On Saturday, activists will take to the streets of Vancouver, British Columbia, to urge Prime Minister Justin Trudeau to reject the Trans-Mountain expansion, a $5 billion, 620-mile pipeline that would carry oil from the Alberta tar sands to the British Columbia coast for export to foreign markets.

Trudeau’s cabinet has until Dec. 19 to make a final decision on whether to approve Trans-Mountain, which is a project of the Houston, Texas–based energy infrastructure company Kinder Morgan. It would nearly triple the amount of diluted bitumen (a petroleum extract) transported to the Westbridge Terminal in Burnaby, east of Vancouver, from 300,000 to 890,000 barrels per day, creating a nearly sixfold increase in tanker traffic to more than 420 ships per year.

Opponents say the additional shipping traffic would increase the chances of oil spills in the seasonal habitat of the endangered Southern Resident killer whale population, which numbers just 80 individuals, and create exponentially more underwater noise in the already cacophonic, vessel-filled waters.
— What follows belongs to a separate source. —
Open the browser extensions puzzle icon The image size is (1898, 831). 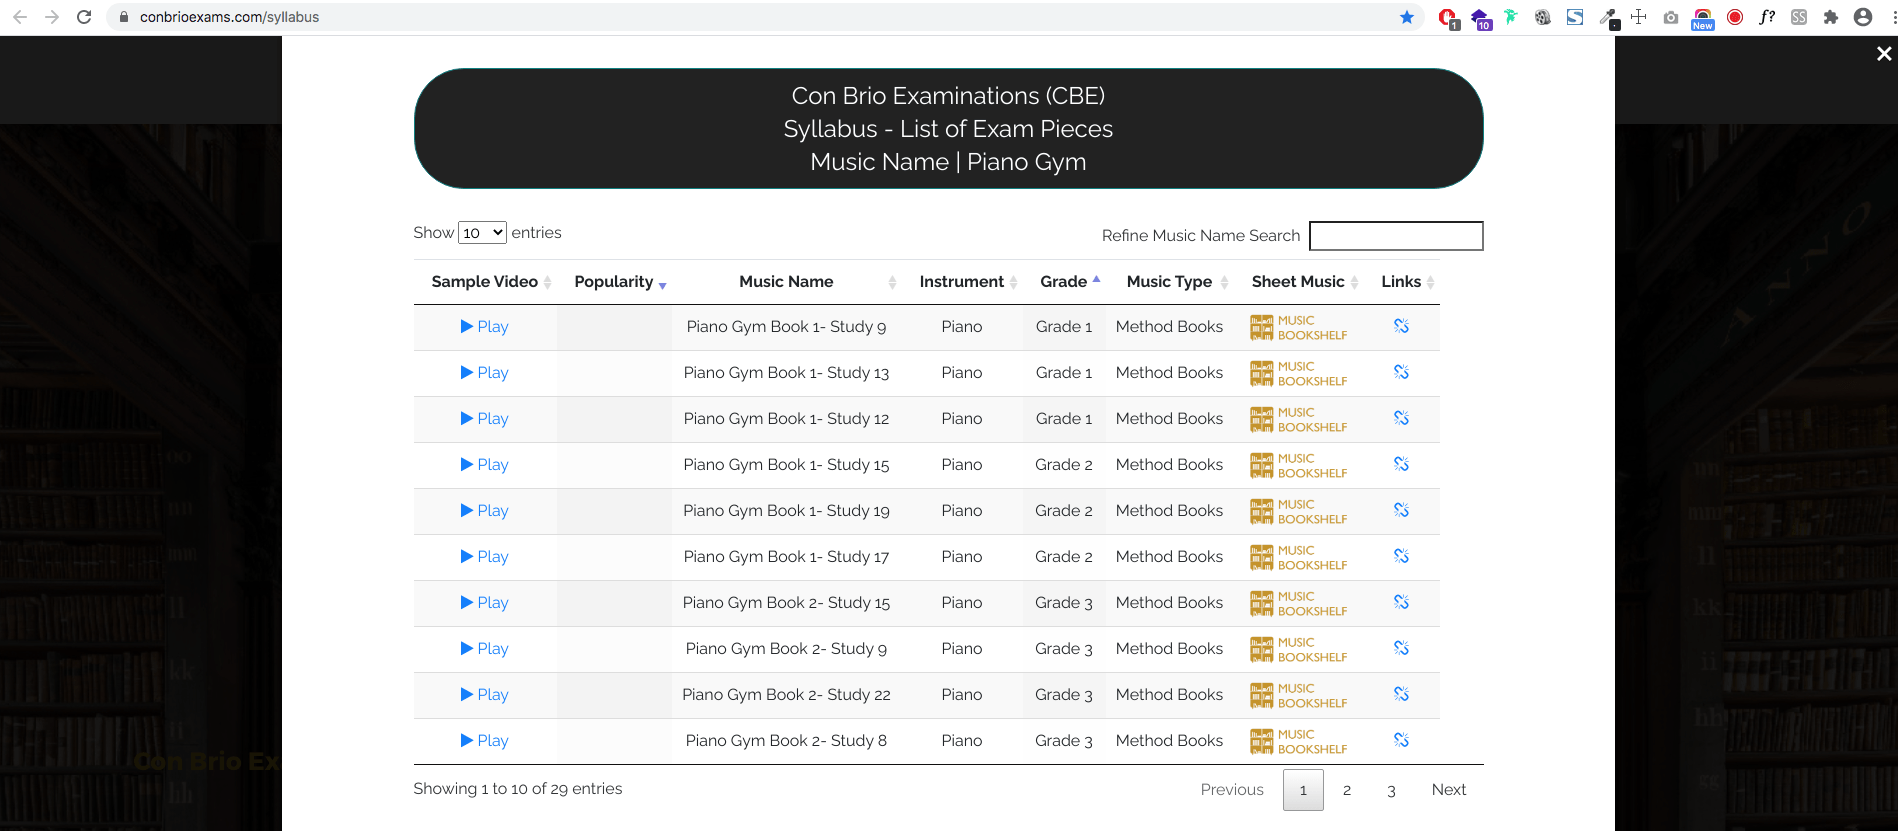coord(1830,17)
“We value this population as a sentinel of ecosystem health and the health of our region,” said Misty MacDuffee of the Raincoast Conservation Foundation, which opposes the pipeline. “Approval of this project puts these whales on a trajectory towards a 50 percent chance of extinction.”

Like many conservationists, MacDuffee believes the increased noise from vessel engines and propellers would interfere with the ability of killer whales and other marine species to communicate, navigate, and forage for prey.

“It’s this constant presence of, in some cases, extremely loud noises that are continuously moving through [the whales’] critical habitat,” said MacDuffee. The noise “can occur in the same frequencies they are trying to communicate in. It masks their calls or echolocation as they forage for salmon.”

Shipping noise also decreases the whales’ “acoustic space,” she said. Killer whales are cooperative hunters that communicate constantly to find and prey on fish, as well as to locate each other for mating, socializing, and other critical functions. While their calls can be heard over a range of 12 square miles in waters free of noise pollution, shipping traffic can cut that range by as much as 75 percent, she added.

According to the Canadian government’s 2008 orca recovery strategy, the whales face four key threats: diminished stocks of chinook salmon, their preferred prey; marine pollution, including oil spills from tanker traffic; noise pollution from vessels; and degradation of their habitat.

Kinder Morgan’s website highlights funding of orca research and investment in a $110 million marine spill response for the region. The company did not respond to a request for an interview.

MacDuffee’s group has joined the Living Oceans Society and the environmental law group Ecojustice in filing for a judicial review of Canada’s National Energy Board, which issued a report supporting the pipeline earlier this year. The groups have charged the board with failing to apply the Species at Risk Act, the Canadian equivalent of the U.S. Endangered Species Act, in its determination.

“The NEB’s report is unlawful and irresponsible,” Ecojustice lawyer Dyna Tuytel said in a statement. “Not only did the report fail to mitigate harm from tanker traffic noise to Southern Resident killer whales, but it also failed to consider other oil tanker adverse impacts that could affect the whales’ critical habitat and prey availability.”

A federal court has yet to rule whether the lawsuit can proceed.

Many analysts expect the government of Trudeau, who was swept into office in 2015 on a platform of environmental stewardship and renewable energy, to approve the pipeline.

“Trudeau seems to be walking backward on many of the commitments and the direction that he indicated to Canadians that he would take,” MacDuffee said.

In an unexpected twist, however, American—rather than Canadian—politics may stymie Trans-Mountain. If President-elect Trump follows through on his vows to resurrect the Keystone XL pipeline project canceled by President Obama, that will allow more Alberta tar sands oil to flow to Port Arthur, Texas, potentially making export via British Columbia unnecessary.